R&D Tax Incentives and the Innovation Economy

R&D Tax Incentives and the Innovation Economy

How could any of us forget the much repeated 2016 election slogans of “jobs and growth” and “transition to an innovation economy”? 

Following the Coalition’s election win, this narrative continues to be an important basis for the Turnbull Government’s future economic plan. Aside from the politicking, there is a growing national consensus that as the mining boom fades and China’s growth slows, Australia’s future prosperity is linked to growth in a knowledge-based economy, to be driven by innovation, technology and R&D.

With this in mind, The iQ Group Global recently made a submission in response to the review of the R&D Tax Incentive released by the Minister for Industry, Innovation and Science, Mr Greg Hunt. We were pleased to have the opportunity to put forward our views for consideration, and are encouraged by the wide range of discussion about the R&D Tax Incentive – currently the largest component of the Government’s support for innovation.

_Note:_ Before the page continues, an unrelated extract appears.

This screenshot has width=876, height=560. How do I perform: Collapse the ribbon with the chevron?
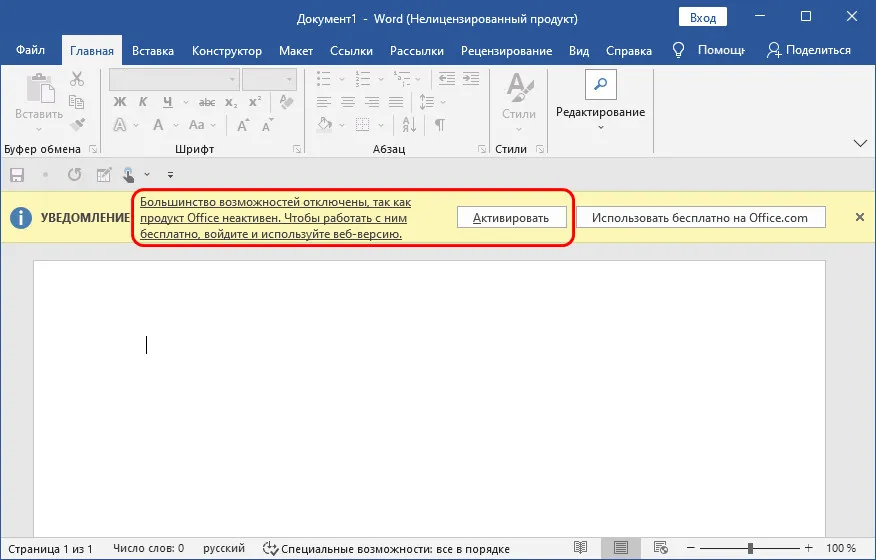859,144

The biotechnology sector, a critical part of Australia’s innovation ecosystem

The biotechnology sector is expected to be pivotal in the transition of our nation towards a leading knowledge-intensive economy. It is also a sector in which the core objectives of the R&D Tax Incentive programme – encouraging additionality in the form of R&D activities that generate spillovers to the wider Australian economy – are likely to be realised.

Numerous studies have shown that the companies most likely to respond to fiscal incentives (i.e. generate additionality) are early stage R&D-intensive companies. This is certainly the case for Australian biotechnology companies, which can spend multiple millions in R&D over several years to bring new therapies and diagnostics to the clinic and usually re-invest R&D Tax Incentive benefits in further R&D. In doing so, these companies generate significant spillover in the form of quality human capital and knowledge development, idea sharing amongst collaborators and more broadly, benefits to the Australian health system.

Capping the R&D Tax Incentive cash refund to $2m is not the way forward

The review of the R&D Tax Incentive made six recommendations. One of the recommendations was to introduce a cap of $2m on the annual cash refund payable under the R&D Tax Incentive, with remaining offsets to be treated as a non-refundable tax offset carried forward for use against taxable income. We do not support this recommendation because the R&D Tax Incentive cash refund is often a vital source of cash flow assistance to biotech start-ups and small-to-medium enterprises to allow further re-investment in R&D (contributing to the additionality and spillover that the program seeks).

In addition, the review was completed before legislation was passed to cut the tax offset by 1.5 percent, which already contributes to reducing the cost of the refundable component of the program. If the Government decides it’s necessary to further reduce the program cost, we believe a better way would be to introduce a process where refundable offsets more than the cap amount can be pre-approved for activities likely to achieve high levels of additionality and spillover.

Tax incentives are only part of the solution

While cash flow support through the R&D Tax Incentive is important, it is but one factor amongst many that must be considered if the biotechnology sector is to flourish in Australia. As echoed in recent reports (Biopharmaceutical Innovation and How Australia can build a stronger biotechnology industry) a broader focus is required to improve our competitive position globally in relation to market-based instruments including regulatory frameworks, intellectual property protection (particularly in relation to data exclusivity), market access and the unlocking of patient risk capital. It also has a lot to do with people – encouraging our brilliant academics and students to develop commercial skills in addition to technical expertise and to espouse an entrepreneurial mindset.

This will be critical to building the Australian innovation ecosystem, particularly in knowledge-based sectors such as biotechnology. It will improve the sector’s ability to translate quality research into commercial outcomes. After all, that is what will drive the creation of “jobs and growth”.